I think it’s time to share another of my favorite Christmas poems. Curiously, the poem is titled “Christmas.” It was written by Sir John Betjeman (b. 1906), who was British poet laureate from 1972 until his death in 1984:
The bells of waiting Advent ring,
The Tortoise stove is lit again
And lamp-oil light across the night
Has caught the streaks of winter rain
In many a stained-glass window sheen
From Crimson Lake to Hookers Green.The holly in the windy hedge
And round the Manor House the yew
Will soon be stripped to deck the ledge,
The altar, font and arch and pew,
So that the villagers can say
‘The church looks nice’ on Christmas Day.Provincial Public Houses blaze,
Corporation tramcars clang,
On lighted tenements I gaze,
Where paper decorations hang,
And bunting in the red Town Hall
Says ‘Merry Christmas to you all’.And London shops on Christmas Eve
Are strung with silver bells and flowers
As hurrying clerks the City leave
To pigeon-haunted classic towers,
And marbled clouds go scudding by
The many-steepled London sky.And girls in slacks remember Dad,
And oafish louts remember Mum,
And sleepless children’s hearts are glad.

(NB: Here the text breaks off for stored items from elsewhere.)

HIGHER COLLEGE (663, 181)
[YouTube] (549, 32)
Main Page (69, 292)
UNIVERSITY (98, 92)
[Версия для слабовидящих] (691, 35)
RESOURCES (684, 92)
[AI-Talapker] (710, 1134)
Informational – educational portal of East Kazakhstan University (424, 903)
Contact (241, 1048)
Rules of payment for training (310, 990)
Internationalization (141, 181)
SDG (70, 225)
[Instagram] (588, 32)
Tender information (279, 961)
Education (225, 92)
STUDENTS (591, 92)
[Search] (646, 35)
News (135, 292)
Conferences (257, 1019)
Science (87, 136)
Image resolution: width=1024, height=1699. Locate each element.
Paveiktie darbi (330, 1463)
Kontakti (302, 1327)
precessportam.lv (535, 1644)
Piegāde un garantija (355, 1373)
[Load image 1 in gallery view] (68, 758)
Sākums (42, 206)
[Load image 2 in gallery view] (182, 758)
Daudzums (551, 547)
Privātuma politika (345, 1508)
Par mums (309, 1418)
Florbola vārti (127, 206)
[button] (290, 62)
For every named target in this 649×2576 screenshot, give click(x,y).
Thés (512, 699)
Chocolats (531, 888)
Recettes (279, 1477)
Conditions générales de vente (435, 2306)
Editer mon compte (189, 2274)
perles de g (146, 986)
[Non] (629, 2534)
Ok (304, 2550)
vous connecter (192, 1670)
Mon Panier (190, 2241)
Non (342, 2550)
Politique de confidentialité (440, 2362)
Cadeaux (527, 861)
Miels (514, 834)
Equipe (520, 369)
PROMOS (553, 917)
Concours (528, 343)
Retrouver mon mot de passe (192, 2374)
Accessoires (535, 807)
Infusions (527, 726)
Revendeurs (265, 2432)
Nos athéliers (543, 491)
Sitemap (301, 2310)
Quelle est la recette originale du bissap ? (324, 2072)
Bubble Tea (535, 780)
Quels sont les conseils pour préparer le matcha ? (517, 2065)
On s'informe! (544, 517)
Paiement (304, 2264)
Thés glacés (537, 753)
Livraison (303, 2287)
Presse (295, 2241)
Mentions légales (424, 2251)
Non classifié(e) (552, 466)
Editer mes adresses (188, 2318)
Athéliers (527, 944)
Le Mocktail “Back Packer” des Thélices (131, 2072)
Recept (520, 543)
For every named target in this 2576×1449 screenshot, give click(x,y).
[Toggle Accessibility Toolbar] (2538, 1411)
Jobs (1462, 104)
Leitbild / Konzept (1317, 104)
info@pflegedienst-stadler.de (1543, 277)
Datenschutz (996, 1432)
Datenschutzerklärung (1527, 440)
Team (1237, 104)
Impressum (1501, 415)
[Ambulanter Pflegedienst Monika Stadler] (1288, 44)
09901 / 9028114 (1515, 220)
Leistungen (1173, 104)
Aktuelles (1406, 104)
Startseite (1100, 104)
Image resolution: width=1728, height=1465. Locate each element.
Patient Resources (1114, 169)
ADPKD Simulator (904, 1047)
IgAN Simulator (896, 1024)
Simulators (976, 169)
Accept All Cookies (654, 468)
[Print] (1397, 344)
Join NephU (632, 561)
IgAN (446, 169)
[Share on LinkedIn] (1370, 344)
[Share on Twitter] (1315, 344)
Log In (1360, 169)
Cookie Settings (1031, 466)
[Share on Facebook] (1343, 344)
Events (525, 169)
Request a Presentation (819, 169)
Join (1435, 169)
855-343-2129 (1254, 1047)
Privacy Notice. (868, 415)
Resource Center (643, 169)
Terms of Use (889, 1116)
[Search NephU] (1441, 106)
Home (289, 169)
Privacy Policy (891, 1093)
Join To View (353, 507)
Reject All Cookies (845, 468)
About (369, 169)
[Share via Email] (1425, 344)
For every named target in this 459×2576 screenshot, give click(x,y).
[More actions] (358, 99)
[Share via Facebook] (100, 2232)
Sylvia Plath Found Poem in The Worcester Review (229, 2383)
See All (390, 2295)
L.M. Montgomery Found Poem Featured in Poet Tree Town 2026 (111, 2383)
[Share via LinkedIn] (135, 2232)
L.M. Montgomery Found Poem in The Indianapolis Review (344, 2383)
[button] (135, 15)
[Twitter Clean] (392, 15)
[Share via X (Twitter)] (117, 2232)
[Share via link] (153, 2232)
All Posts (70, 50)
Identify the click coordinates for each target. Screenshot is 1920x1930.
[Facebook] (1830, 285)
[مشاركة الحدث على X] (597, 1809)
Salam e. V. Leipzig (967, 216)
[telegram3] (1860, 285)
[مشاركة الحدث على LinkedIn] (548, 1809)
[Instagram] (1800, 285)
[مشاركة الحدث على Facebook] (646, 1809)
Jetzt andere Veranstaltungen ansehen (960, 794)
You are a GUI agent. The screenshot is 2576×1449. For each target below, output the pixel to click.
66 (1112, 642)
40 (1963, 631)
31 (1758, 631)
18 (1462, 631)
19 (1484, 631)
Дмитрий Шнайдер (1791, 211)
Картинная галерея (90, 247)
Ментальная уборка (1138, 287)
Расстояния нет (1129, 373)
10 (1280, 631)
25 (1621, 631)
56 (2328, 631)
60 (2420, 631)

And Christmas-morning bells say ‘Come!’
Even to shining ones who dwell
Safe in the Dorchester Hotel.And is it true? And is it true,
This most tremendous tale of all,
Seen in a stained-glass window’s hue,
A Baby in an ox’s stall ?
The Maker of the stars and sea
Become a Child on earth for me ?And is it true ? For if it is,
No loving fingers tying strings
Around those tissued fripperies,
The sweet and silly Christmas things,
Bath salts and inexpensive scent
And hideous tie so kindly meant,No love that in a family dwells,
No carolling in frosty air,
Nor all the steeple-shaking bells
Can with this single Truth compare –
That God was man in Palestine
And lives today in Bread and Wine.

(Wikimedia Commons public domain image)
And, just yesterday, in a Facebook post from someone named Neal Fant, I came across another interesting poem. It was written by one J. R. R. Tolkien nearly a century ago, before he had written The Hobbit. Surprisingly, the poem was discovered only in 2013, by a pair of Tolkien scholars named Wayne Hammond and Christina Scull. While examining a 1936 edition of the Catholic journal The Tablet, they came across mention of two Tolkien poems that had been published in the Abingdon Annual of Our Lady’s School, a Roman Catholic institution that is still located in Abingdon-on-Thames, Oxfordshire, England. Officials at the school helped them to locate the Annual, which was, by then, nearly eighty years old.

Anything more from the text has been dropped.